Романтический, тоже в тужурке, Александр Городницкий читает о взрослой ревности и измене, и комсомольцы в его стихах уже готовы бодаться, как козлики или бычки (передние три ряда да и все последующие напрягаются: как он решит эту полузапретную тему), но “коду” выводит поэт инфантильную, пуская малышовые кораблики:
а что девчонки? Только плакать
да жаловаться мастера.
Шумно, как всегда перед выступлением, шмыгнув носом, Агеев прочитал тоже что-то любовное в народном, некрасовско-есенинском стиле. Называлось это снижающе, но прочувствованно: “Кобыла”.
Не совсем подходящее к его рыночно-площадному стилю, слишком филармоническое название “Зимняя сюита” выбрал для своего цикла стихов о замерзших ушах влюбленного, спешащего на свидание, Горбовский. И не горняк, но – свой! А прочитал – эффектно, переведя внимание зала на быт и на юмор.
В целом выступление проходило удачно, и Семенов, желая, видимо, подкрепить это чувство реакцией живого и дышащего собрания, предложил выступить слушателям с их оценкой.
Тут-то “Боженька” Хромов и вылез на сцену:
– Горняки! Геологоразведчики! Я не слышу стука геологических молотков в ваших стихах! Где в них – романтика труда? Где – находки и образцы редкоземельных элементов и руд? Где самородки?! – застучал он по кафедре кулаком. Перстень на его руке делал этот звук особенно резким.
– Лишаю вac слова! Если вам не нравится – уходите! – аж заверещал на него Глеб Семенов от неожиданности. Он, как наседка, защищал свой выводок, свое коллективное детище, но не от Хромова, конечно, а от идеологической комиссии, сидящей тут же. Зал загудел. Первые три ряда, наоборот, выжидательно замерли.
■ ■ ■
◆ **ОБЯЗАТЕЛЬНЫЕ ЗАДАНИЯ**:
[a] Воспроизведите часть отрывка о выступлении поэтов: начните с места, где стоят слова «В целом выступление», и остановитесь после слов «звук особенно резким.».
[b] Согласуются ли с отрывком о выступлении поэтов следующие утверждения? Для каждого ответьте «да» или «нет» и приведите решающие слова отрывка в точности.
(i) Стихотворение Агеева называлось «Зимняя сюита».
(ii) Хромов стучал по кафедре кулаком.
(iii) Выступить слушателям с оценкой предложил Семенов.
[c] Ответьте по отрывку о выступлении поэтов на вопросы, каждый ответ с новой строки и с той же пометкой:
(i) В чем был Александр Городницкий?
(ii) Что было на руке Хромова?
(iii) От какой комиссии защищал свой выводок Глеб Семенов?

◆ **ИСХОДНЫЕ ДАННЫЕ**:
■ ■ ■
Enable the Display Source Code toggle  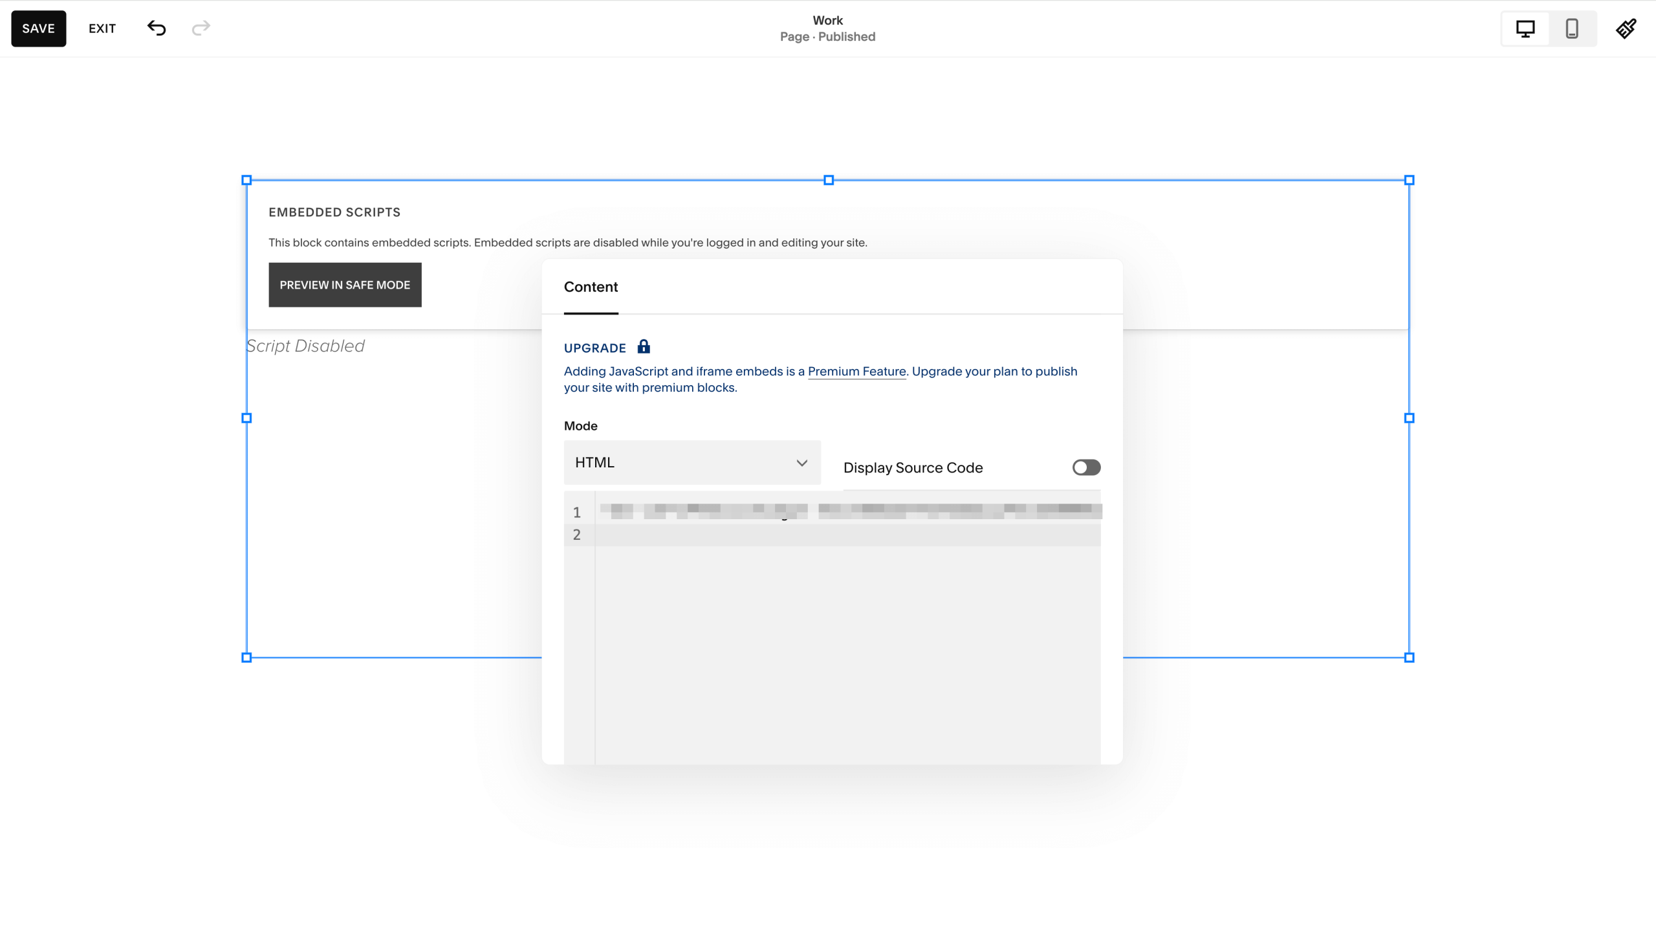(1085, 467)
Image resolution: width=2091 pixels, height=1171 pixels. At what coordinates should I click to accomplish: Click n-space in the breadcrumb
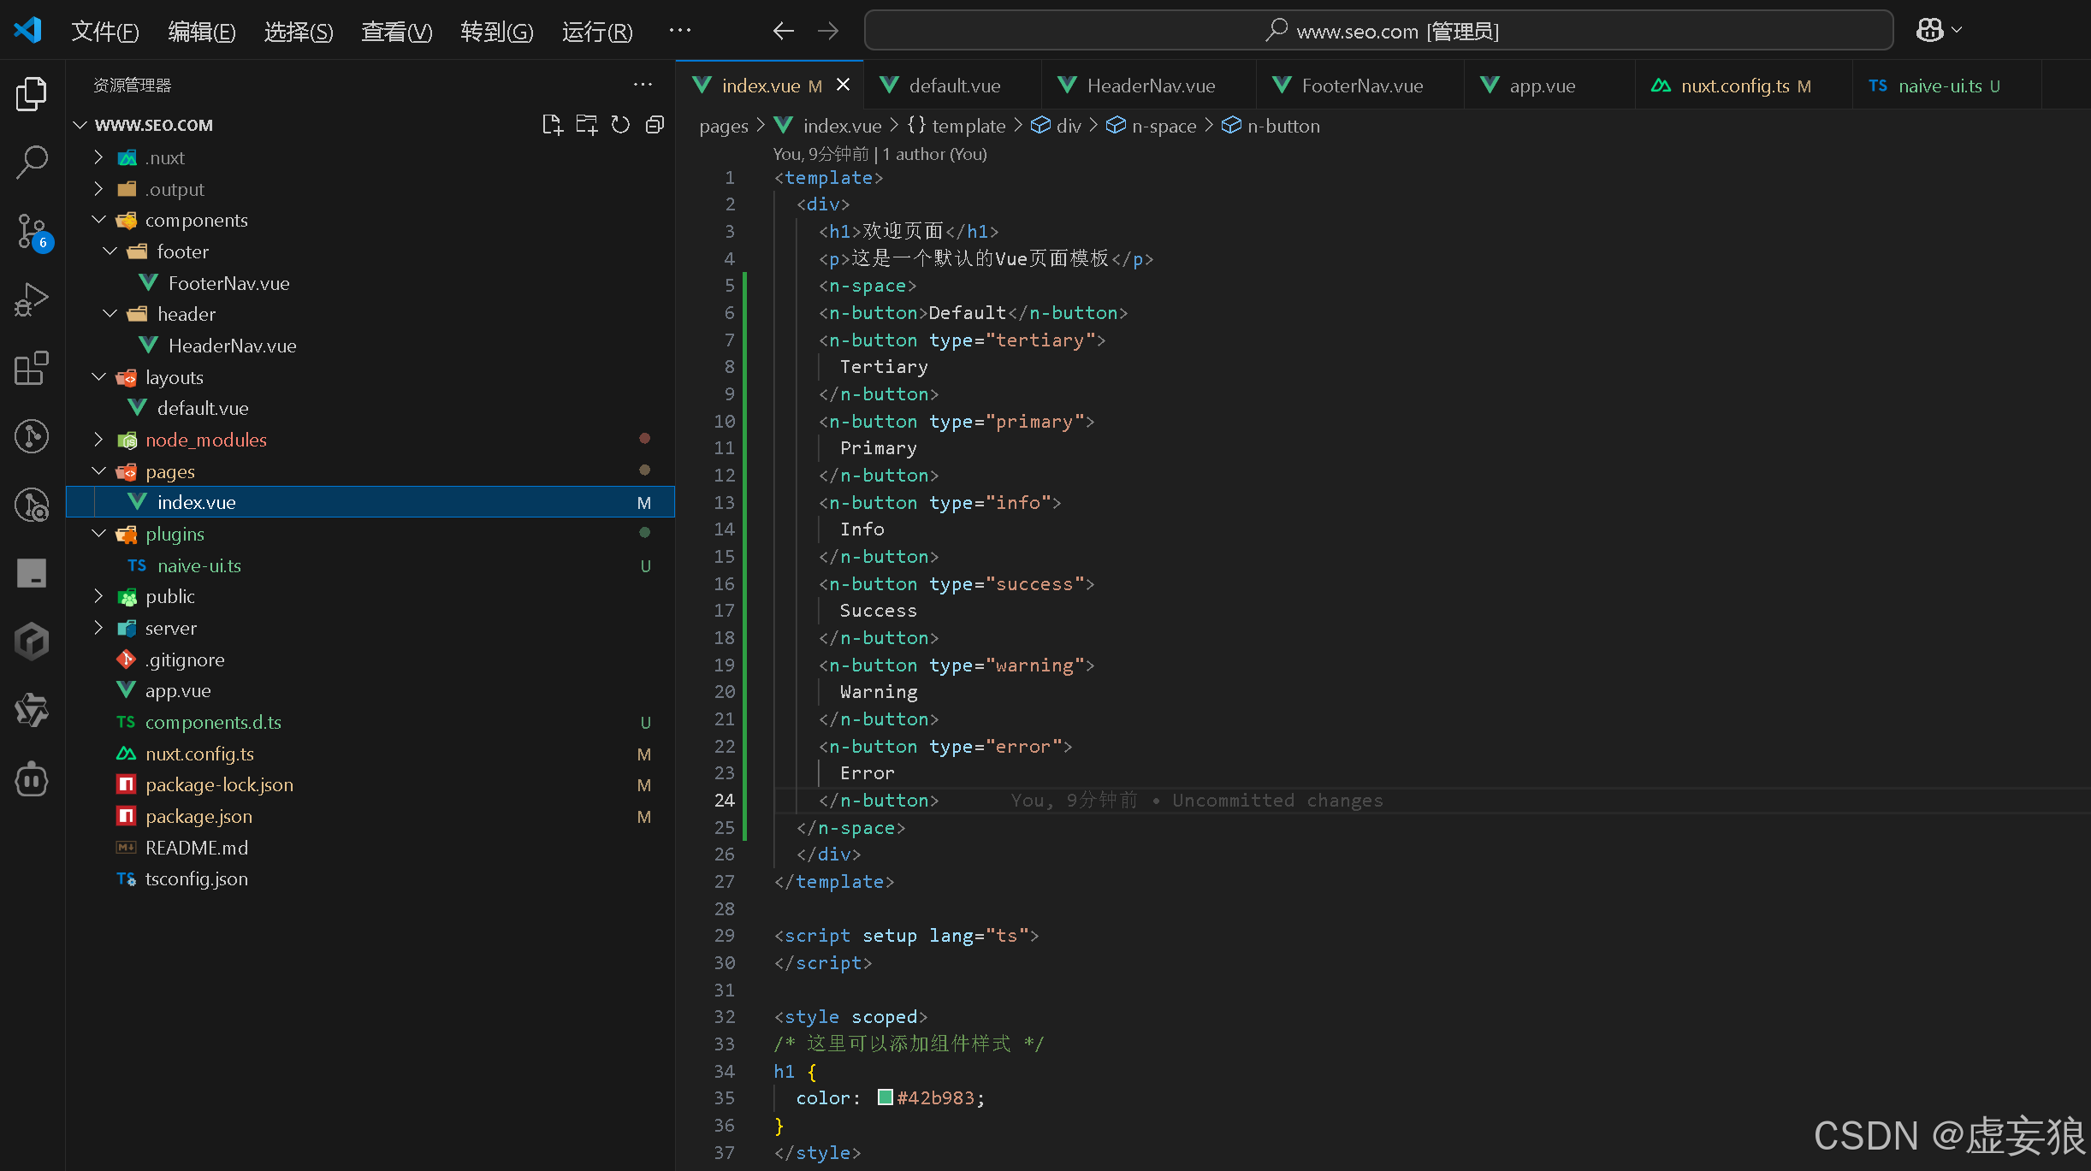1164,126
■ ■ ■
◆ **ПИСЬМЕННЫЕ ОТВЕТЫ**:
[a]
В целом выступление проходило удачно, и Семенов, желая, видимо, подкрепить это чувство реакцией живого и дышащего собрания, предложил выступить слушателям с их оценкой.
Тут-то “Боженька” Хромов и вылез на сцену:
– Горняки! Геологоразведчики! Я не слышу стука геологических молотков в ваших стихах! Где в них – романтика труда? Где – находки и образцы редкоземельных элементов и руд? Где самородки?! – застучал он по кафедре кулаком. Перстень на его руке делал этот звук особенно резким.

[b]
(i) Нет: «Называлось это снижающе, но прочувствованно: “Кобыла”».
(ii) Да: «застучал он по кафедре кулаком».
(iii) Да: «Семенов, желая, видимо, подкрепить это чувство реакцией живого и дышащего собрания, предложил выступить слушателям с их оценкой».

[c]
(i) В тужурке.
(ii) Перстень.
(iii) От идеологической комиссии.